• [Set task 1]:
Count the lines in the listing below that contain the word "action", and reply with the number alone.

• [Document excerpt]:
GENDER AND SLUM CULTURE IN URBAN ASIA Susanne Thorbek Publisher: Sage Publications (Vistaar) Price: Rs 225
GENDER'S role in social organisation, economic production -- and their attendant problems -- are attracting the notice they so completely deserve. This book is particularly interesting because it is a comparative study of slum cultures in the 2 Asian countries of Sri Lanka and Thailand. As Thorbek points out, by the year AD 2000, half the world's population will be living in cities and the largest cities will be in the Third world, with very sizable numbers living in slums.
Thorbek has taken a great pains over her study, even living in the slums of Ratmalana in Sri Lanka and Khlong Toey in Bangkok until it became physically impossible for her to do so.
Nevertheless, this study has problems: first, she claims to have taken the concept of "slum culture" from the concept of "workers' culture" as developed in the Centre for Contemporary Cultural Studies, Birmingham, England, and that she "has changed it to slum culture because there are relatively few wage-earners in the cities of the Third World, especially if one looks at organized workers".
The concept of workers' culture is rooted in the whole history, literature and lore about the working class worldwide. Moreover, slum culture is to do with place and style of residence; workers' culture is to do with working. So, how was the transition done?
Second, in both slums she has had to rely entirely on interpreters. How effective are such studies with this kind of major mediation? There are missed or ignored nuances, and, of course, subject inhibition by the presence of the mediators. Thorbek herself has commented on the very disparate natures of her women interpreters, sometimes affecting her relationships with the women she interviewed. Although she eventually concluded that the data was still mutually comparable, others may not share her confidence.
Third, inevitably, the 2 slums were studied at different periods of time. The problem is that the Thai study is not used in the "direct" manner as the material from Ratmalana. There are only "excerpts and quotations" from it (pg 19).

• [Data]:
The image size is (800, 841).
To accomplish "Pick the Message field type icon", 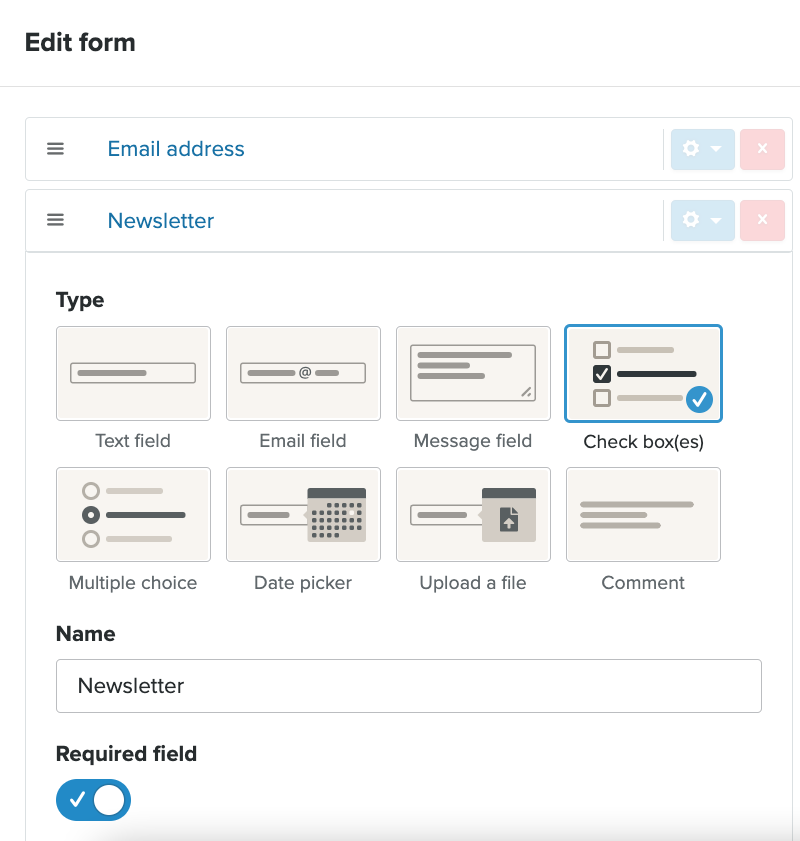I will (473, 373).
==
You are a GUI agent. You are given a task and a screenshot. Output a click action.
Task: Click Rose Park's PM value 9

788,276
==
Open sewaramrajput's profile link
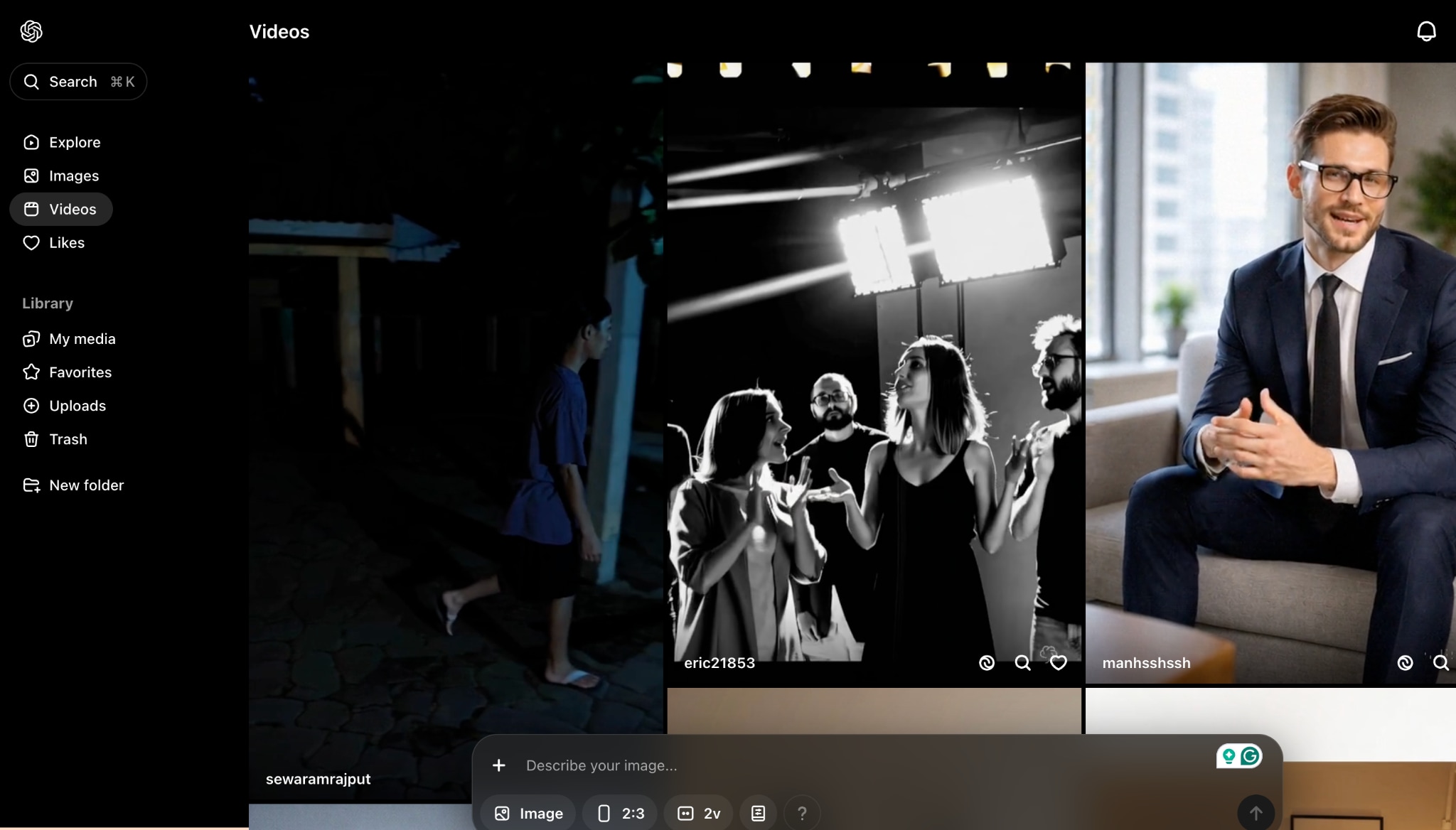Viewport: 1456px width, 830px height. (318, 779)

• [Set task 2]:
Copy everything in the book review above from "Nevertheless, this study" down to "the transition done?".

• [Expected output 1]:
1

• [Expected output 2]:
Nevertheless, this study has problems: first, she claims to have taken the concept of "slum culture" from the concept of "workers' culture" as developed in the Centre for Contemporary Cultural Studies, Birmingham, England, and that she "has changed it to slum culture because there are relatively few wage-earners in the cities of the Third World, especially if one looks at organized workers".
The concept of workers' culture is rooted in the whole history, literature and lore about the working class worldwide. Moreover, slum culture is to do with place and style of residence; workers' culture is to do with working. So, how was the transition done?